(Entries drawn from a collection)

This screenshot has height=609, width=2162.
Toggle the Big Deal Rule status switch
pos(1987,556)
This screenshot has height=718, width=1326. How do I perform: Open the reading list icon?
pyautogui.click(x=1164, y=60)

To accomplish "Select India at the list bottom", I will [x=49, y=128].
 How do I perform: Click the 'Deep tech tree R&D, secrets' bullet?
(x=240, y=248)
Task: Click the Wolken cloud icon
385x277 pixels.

Written exercise
Arrange each nonblank line of the data above as a Markdown table with the columns "Row" and "Line", numbering the rows in order.

Exercise solution
| Row | Line |
|---|---|
| 1 | This screenshot has height=609, width=2162. |
| 2 | Toggle the Big Deal Rule status switch |
| 3 | pos(1987,556) |
| 4 | This screenshot has height=718, width=1326. How do I perform: Open the reading list icon? |
| 5 | pyautogui.click(x=1164, y=60) |
| 6 | To accomplish "Select India at the list bottom", I will [x=49, y=128]. |
| 7 |  How do I perform: Click the 'Deep tech tree R&D, secrets' bullet? |
| 8 | (x=240, y=248) |
| 9 | Task: Click the Wolken cloud icon |
| 10 | 385x277 pixels. |